PROBLEM DESCRIPTION: Please return every line in the entries below with the word "This" in it.

DATA FOR THE TASK:
....
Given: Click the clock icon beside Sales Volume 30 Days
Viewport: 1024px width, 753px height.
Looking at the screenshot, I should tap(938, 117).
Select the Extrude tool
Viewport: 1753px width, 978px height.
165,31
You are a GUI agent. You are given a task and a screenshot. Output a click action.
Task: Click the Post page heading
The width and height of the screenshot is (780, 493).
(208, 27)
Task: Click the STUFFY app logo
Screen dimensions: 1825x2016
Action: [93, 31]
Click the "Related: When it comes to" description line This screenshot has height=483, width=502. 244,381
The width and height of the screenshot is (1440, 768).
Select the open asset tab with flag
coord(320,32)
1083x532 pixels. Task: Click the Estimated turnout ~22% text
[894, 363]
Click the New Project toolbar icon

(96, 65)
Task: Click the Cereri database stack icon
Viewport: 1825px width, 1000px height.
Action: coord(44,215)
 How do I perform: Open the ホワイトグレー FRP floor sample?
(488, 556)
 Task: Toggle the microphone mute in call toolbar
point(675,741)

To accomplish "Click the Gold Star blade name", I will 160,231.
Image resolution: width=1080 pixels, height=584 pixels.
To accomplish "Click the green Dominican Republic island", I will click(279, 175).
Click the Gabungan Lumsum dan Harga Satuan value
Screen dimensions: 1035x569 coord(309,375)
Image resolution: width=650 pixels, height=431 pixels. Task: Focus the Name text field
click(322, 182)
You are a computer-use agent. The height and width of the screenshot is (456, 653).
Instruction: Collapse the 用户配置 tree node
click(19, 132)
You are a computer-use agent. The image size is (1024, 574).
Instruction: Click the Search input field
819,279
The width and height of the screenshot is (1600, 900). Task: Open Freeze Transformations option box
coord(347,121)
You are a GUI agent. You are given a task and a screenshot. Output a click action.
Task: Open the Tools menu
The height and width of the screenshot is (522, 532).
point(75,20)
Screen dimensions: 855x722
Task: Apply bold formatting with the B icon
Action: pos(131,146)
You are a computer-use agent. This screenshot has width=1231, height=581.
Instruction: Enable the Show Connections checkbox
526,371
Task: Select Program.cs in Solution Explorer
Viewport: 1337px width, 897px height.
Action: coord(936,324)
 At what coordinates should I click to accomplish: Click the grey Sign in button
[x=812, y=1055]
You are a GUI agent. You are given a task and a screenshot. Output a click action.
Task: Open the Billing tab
....
RESPONSE TO THE TASK:
Click the "Related: When it comes to" description line This screenshot has height=483, width=502. 244,381
You are a computer-use agent. This screenshot has width=1231, height=581.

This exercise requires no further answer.